Of course, we can’t simply put individuals into such narrowly defined categories, and it’s impossible to teach to suit each and every student’s personal learning style (even if you knew what it was). More pragmatically, however, I think we can provide an array of activities to engage a range of learning styles.

Who is being difficult – the learner, or the teacher?

Whether you are a believer in the theory that we have preferred styles of learning or not, you have to admit that being exposed to only one style (for example, concentrating solely on an audio input, such as a lecture) can be exhausting, both for the teacher and the learner. It seems quite feasible that in such a situation, rather than the learner being ‘difficult’, they simply ‘don’t want to do it your way’.

The more years we teach, there is a danger that we tend to fall back on activities and methodologies that we believe work well or feel safe with.
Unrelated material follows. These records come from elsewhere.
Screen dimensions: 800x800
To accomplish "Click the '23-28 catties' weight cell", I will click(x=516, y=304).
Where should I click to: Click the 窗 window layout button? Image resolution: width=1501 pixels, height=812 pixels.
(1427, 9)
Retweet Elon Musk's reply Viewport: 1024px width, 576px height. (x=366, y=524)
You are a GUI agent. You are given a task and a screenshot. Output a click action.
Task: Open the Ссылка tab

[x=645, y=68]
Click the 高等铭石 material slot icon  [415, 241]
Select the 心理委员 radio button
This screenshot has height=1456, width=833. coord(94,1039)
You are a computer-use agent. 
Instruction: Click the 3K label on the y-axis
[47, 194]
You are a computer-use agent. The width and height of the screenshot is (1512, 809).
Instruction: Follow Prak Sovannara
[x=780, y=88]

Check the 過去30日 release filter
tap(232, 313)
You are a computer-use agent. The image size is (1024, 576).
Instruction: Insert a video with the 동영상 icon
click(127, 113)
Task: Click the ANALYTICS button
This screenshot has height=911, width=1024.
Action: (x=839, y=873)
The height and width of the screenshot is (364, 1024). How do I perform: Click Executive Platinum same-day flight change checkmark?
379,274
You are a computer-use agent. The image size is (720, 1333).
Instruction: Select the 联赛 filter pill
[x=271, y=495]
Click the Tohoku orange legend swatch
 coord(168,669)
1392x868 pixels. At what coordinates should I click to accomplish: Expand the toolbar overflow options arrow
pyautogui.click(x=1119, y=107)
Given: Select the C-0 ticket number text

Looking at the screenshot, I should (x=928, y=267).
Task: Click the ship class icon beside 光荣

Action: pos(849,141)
There is a possibility that our lessons get a bit ‘samey’, with the same kind of pace, the same type of activities, the same students taking an interest, and the same students not really engaging in the lesson. One reason this can happen is that we will often end up teaching according to our preferred style, which may be strongly influenced by our own learning styles. (Note I say styles, because the likelihood is that we are a blend of them, with certain preferred tendencies; we can never completely have only one learning style.) Moving out of our comfort zone takes more effort and energy. So how about trying something slightly different?

Things to try

  1. Take a photocopiable text that has clear paragraphs and subheadings. Make copies for several groups of students (one per group) and cut up the paragraphs. Depending on the level of your students, you could cut up the subheadings as well. Students have to figure out the gist and topics of each paragraph to match it to a subheading, before putting the paragraphs in order.By taking this reading activity ‘onto the table,’ it instantly becomes kinaesthetic. It encourages more discussion, collaboration and cooperation, and a spatial/visual element comes into play, as the students move the paragraphs into the correct order. This kind of activity uses all three of the learning styles. By giving points for the 1st, 2nd and 3rd quickest teams, you have a competition that adds more impetus and incentive to the activity.
  2. Using sticky labels, you can review vocabulary and definitions (either pictorial or written); verbs and prepositions; collocations; present and past forms of a verb; or two halves of an idiom.
    a. Write out enough stickers so there is one for each student and stick it on each of their backs. The stickers need to be written in pairs, so for example, you need to have a word on one, and its definition on the other. If you have an odd number of students, consider joining in yourself or make one a group of three (for example, water – bottle – bank, where water collocates with bottle, and bottle collocates with bank.)
    b. The idea is that each person finds their partner. Students must read each other’s cards out loud. Thus reading, speaking and listening occur – using auditory, reading and kinaesthetic learning styles simultaneously. Students often help one another by reminding each other of the meaning of their own card or answering queries about their sticker. Because by the end, with help if necessary, everyone has found their partner(s), you can use this as a review exercise that randomly mixes the class. You can form new groups, or use it as a lead-in to an extensive reading, writing, listening or speaking activity. NOTE: Be prepared for some noise, but good noise!
  1. If you have more serious students who you think may be averse to game-like activities, try this one.
    a. Set a piece of writing work and collect it in to mark, as you normally would.
    b. Correct it using a correction code, rather than making the corrections for them. By correction code I mean writing: sp – indicates a spelling error; vt – indicates the wrong verb tense but correct verb; sv – the subject and verb of the sentence don’t agree, etc.
    c. Now make a list of nine sentences with mistakes that you think the whole class will benefit from discussing. Make sure that you only use one sentence from one student’s work, i.e. sentences from nine different students.
    d. Place students into two groups. Provide a handout with the list of nine sentences that you noted, with mistakes. Give the students time to mull over the sentences and to try and spot the errors. It is important that each sentence contains common mistakes that everyone can benefit from seeing, but also not too many mistakes to have to think about – so you may want to change the sentences slightly from how they were originally written.
    e. After they’ve had enough time, draw up noughts and crosses lines; number each box 1-9; make one team noughts (o) and the other crosses (x)
    xsandos
    f. Students have to try and get a straight line of either noughts or crosses, depending on which team they are in, while trying to block the opposing team. The numbers correspond to the sentences on the handout. They have to strategically choose a sentence and try to correct it. If they don’t manage to do so, the opposing team gets a bonus point if they can successfully correct it.
    g. Give their actual marked written work back (with your correction code) at the end of the game. I guarantee you will have a group of earnestly competitive students who are suddenly interested in written corrections!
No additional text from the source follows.